#### Work to be completed:
Determine how many lines of the listing below hold the string "give", then state that number alone.

(Data for this task begins)

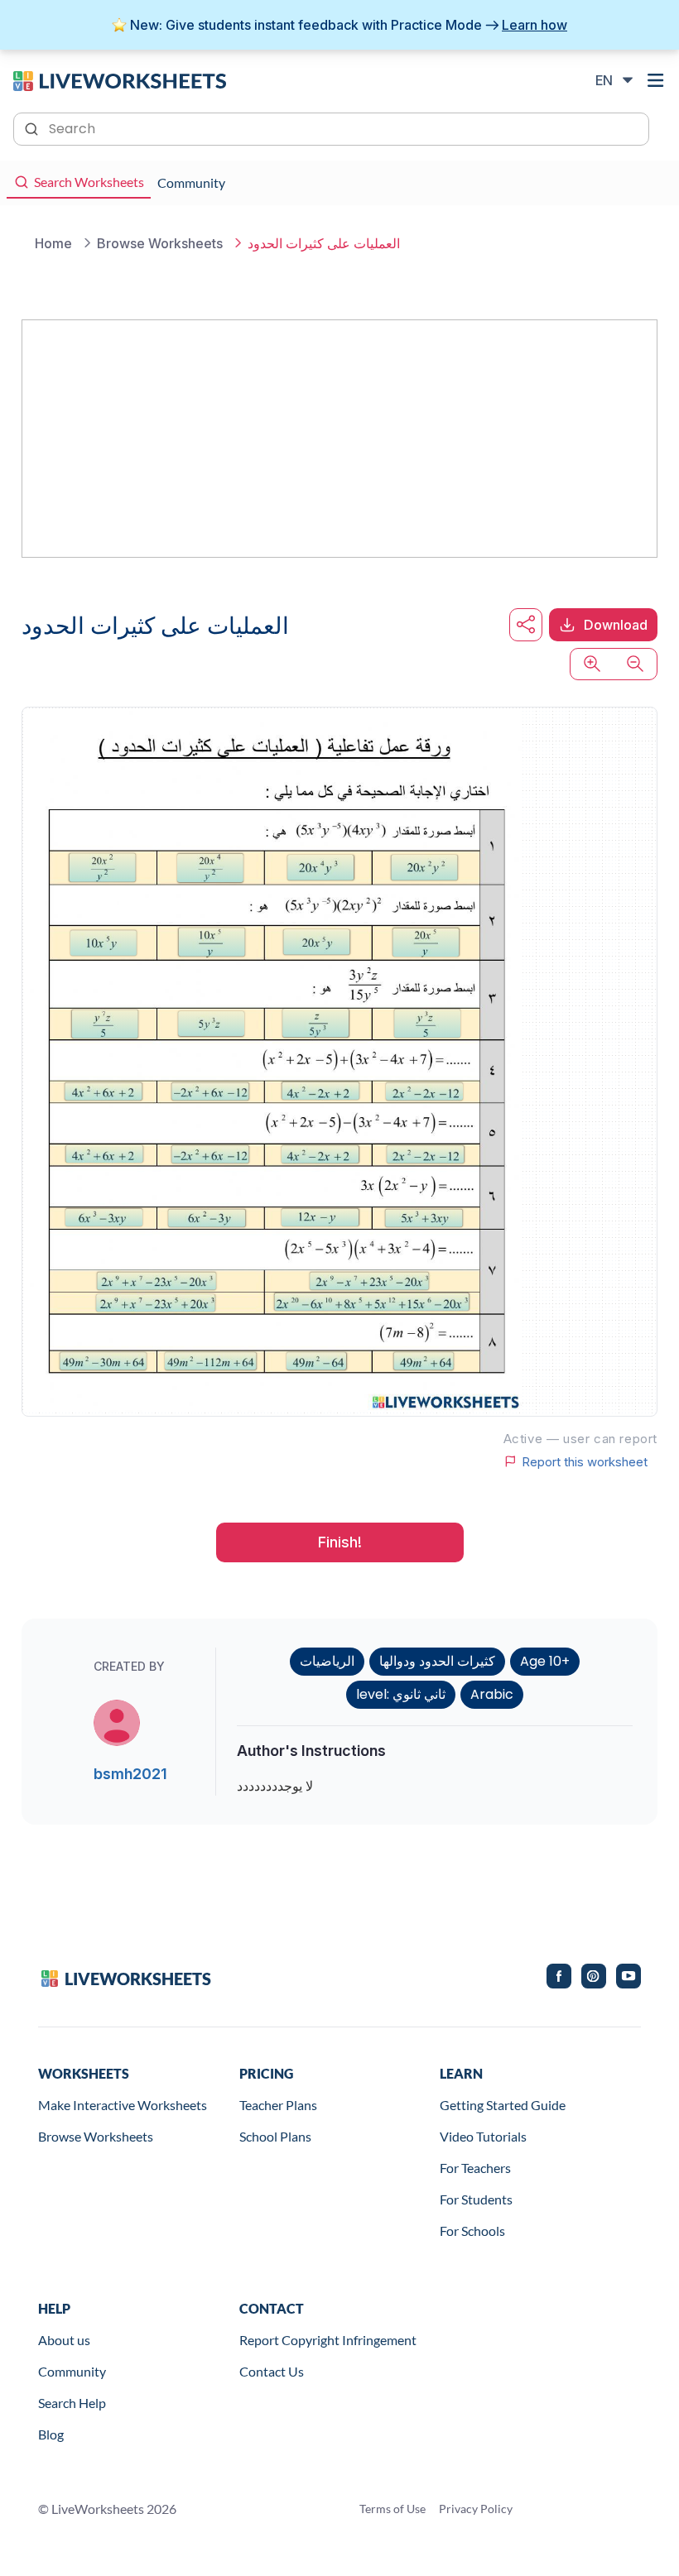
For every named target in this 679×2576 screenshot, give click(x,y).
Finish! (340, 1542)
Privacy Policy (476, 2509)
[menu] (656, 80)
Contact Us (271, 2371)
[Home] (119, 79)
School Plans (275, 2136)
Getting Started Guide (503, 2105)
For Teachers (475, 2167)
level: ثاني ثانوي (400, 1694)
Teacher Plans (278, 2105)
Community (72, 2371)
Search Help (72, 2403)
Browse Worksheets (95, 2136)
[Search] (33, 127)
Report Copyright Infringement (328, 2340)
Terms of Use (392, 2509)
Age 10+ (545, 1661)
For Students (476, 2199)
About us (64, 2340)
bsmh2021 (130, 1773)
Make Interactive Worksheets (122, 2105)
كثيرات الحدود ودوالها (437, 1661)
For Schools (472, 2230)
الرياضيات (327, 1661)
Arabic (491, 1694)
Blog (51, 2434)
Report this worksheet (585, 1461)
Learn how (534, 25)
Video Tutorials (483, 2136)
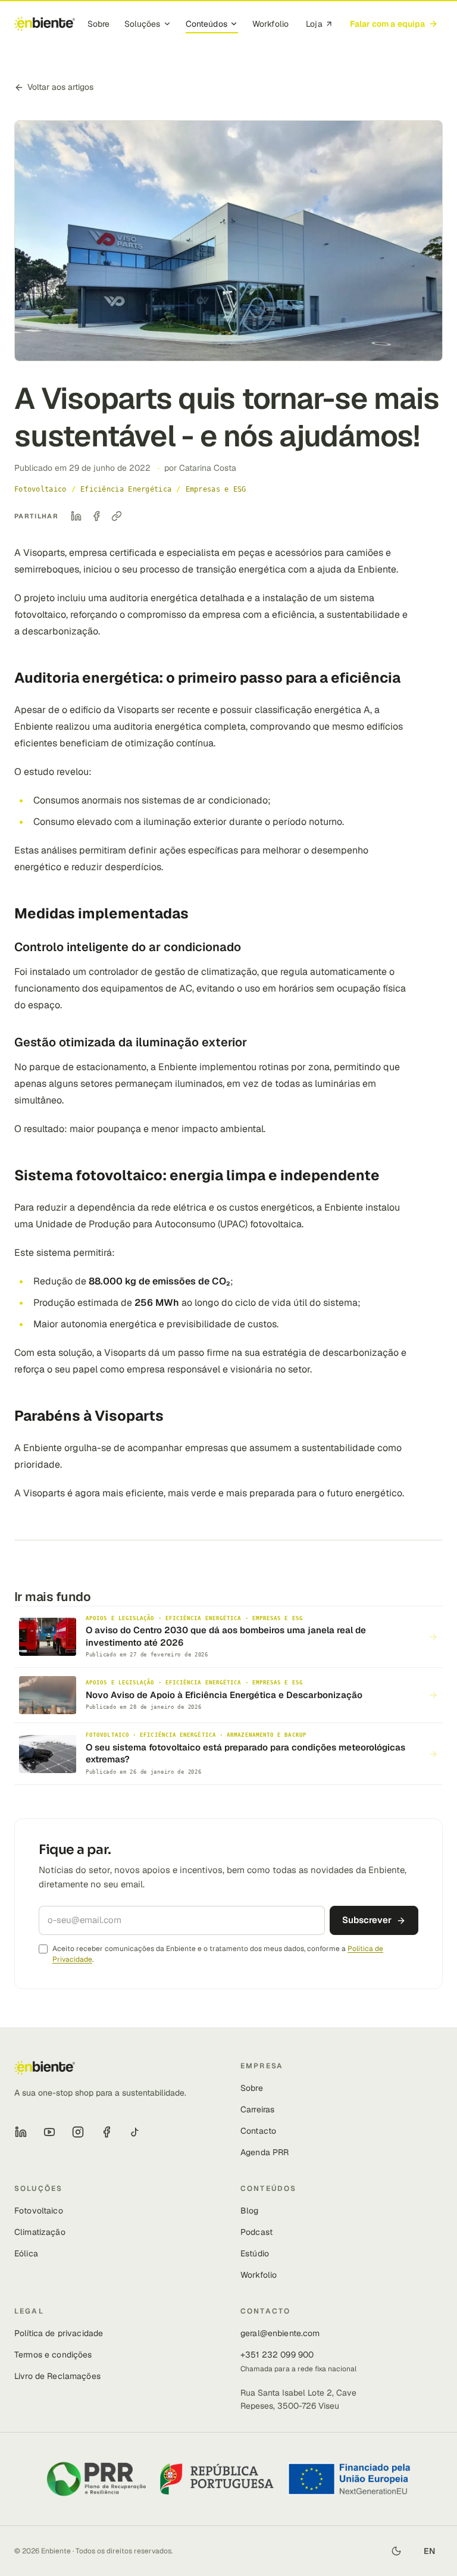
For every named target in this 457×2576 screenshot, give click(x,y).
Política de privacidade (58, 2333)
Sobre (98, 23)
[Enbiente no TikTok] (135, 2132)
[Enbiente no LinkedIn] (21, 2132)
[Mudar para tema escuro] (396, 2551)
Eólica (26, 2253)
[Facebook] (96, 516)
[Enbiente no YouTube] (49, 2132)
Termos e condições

(Data for this task ends)

#### Exercise answer:
2